The Roaming Mantis operators have incorporated a new DNS changer feature for its Android malware to breach WiFi routers in public places. Researchers found this threat last year and spotted new tools and tactics for this malware this year.
According to investigations, Roaming Mantis uses the new Wroba[.]o malware that includes code and hardcoded strings for reviewing the WiFi router model from a targeted router’s admin web interface.
These adversaries have implemented the DNS changer tool to compromise WiFi routers in South Korea using hardcoded strings. In addition, the DNS changer connects to the vk[.]com account to get the following destination, which gives the attackers its current rouge DNS IP addresses.
The DNS changer utilises hardcoded default credentials and creates a URL query with rogue DNS IPs to compromise the DNS settings of a targeted WiFi router.
Researchers noted that the query would depend on the model of the targeted router.
The Roaming Mantis operators use the DNS server to resolve certain domain names in specific landing pages when accessed from a mobile device.

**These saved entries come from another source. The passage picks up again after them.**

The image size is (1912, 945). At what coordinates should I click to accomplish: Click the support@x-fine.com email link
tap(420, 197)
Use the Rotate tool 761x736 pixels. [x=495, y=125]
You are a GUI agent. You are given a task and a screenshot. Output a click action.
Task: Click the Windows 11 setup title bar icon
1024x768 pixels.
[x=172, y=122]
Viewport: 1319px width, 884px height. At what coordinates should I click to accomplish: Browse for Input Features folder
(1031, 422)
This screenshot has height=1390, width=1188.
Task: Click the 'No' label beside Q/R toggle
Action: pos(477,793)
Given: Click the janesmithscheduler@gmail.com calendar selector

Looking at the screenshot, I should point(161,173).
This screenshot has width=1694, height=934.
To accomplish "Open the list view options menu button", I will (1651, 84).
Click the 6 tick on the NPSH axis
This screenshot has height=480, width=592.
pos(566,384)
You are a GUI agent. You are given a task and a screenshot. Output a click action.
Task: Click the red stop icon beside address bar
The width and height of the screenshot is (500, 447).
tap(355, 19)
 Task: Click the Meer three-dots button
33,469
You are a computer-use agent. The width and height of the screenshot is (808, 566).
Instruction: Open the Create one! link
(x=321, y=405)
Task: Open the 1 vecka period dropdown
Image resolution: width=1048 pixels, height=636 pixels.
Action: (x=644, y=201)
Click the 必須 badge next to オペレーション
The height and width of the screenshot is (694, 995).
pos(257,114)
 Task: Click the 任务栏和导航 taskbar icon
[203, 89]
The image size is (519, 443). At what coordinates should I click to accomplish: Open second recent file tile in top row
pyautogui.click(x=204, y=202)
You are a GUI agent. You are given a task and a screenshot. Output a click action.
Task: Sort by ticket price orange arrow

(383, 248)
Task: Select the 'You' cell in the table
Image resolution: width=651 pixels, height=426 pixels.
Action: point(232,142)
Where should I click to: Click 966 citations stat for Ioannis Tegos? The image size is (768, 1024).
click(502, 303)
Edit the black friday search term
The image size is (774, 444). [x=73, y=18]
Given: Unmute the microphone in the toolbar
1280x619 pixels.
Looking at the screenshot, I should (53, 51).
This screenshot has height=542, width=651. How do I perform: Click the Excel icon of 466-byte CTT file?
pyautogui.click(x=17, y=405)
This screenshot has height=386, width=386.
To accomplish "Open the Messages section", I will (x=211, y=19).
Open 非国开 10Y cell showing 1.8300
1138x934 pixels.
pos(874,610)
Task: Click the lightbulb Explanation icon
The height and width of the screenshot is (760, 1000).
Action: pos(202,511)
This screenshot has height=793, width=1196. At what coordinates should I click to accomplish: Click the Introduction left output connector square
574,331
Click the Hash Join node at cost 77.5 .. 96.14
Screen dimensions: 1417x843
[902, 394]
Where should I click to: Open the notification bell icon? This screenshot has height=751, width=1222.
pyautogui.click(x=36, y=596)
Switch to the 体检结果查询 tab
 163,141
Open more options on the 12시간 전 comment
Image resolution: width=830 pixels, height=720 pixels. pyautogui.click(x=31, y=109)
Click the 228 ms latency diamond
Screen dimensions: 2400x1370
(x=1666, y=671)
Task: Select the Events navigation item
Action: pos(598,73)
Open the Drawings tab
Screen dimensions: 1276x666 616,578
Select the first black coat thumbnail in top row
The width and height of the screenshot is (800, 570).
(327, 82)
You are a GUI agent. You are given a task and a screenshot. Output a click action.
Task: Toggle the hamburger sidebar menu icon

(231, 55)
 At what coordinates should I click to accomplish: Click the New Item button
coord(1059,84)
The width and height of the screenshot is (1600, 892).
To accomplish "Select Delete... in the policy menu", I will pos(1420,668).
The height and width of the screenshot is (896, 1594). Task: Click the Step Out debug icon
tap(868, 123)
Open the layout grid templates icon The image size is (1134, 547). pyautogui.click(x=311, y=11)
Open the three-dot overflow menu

The group uses this tactic to obfuscate its activity from security researchers.
Analysts confirmed that since September last year, the group has been utilising their malware with the new DNS changer tool to establish persistence against South Korean routers.
Furthermore, a recent tally revealed the number of compromised APK downloads in the first half of December. The most affected region was Japan, garnering 24,645 downloads, followed by Austria, France, Germany, South Korea, Turkey, Malaysia, and India.
Experts believe that these threat actors could soon implement DNS changer functionality to target more WiFi routers in more regions globally.
Uncovering the new DNS changer feature is crucial for the security of Android users. Miscreants using this functionality will acquire tools to manage communications from compromised devices via infected WiFi routers.
In addition, attackers could redirect users to malicious hosts and hinder security product updates. As of now, experts suggest that Android users should avoid accessing links on sketchy SMS and avoid installing APKs from third-party sources.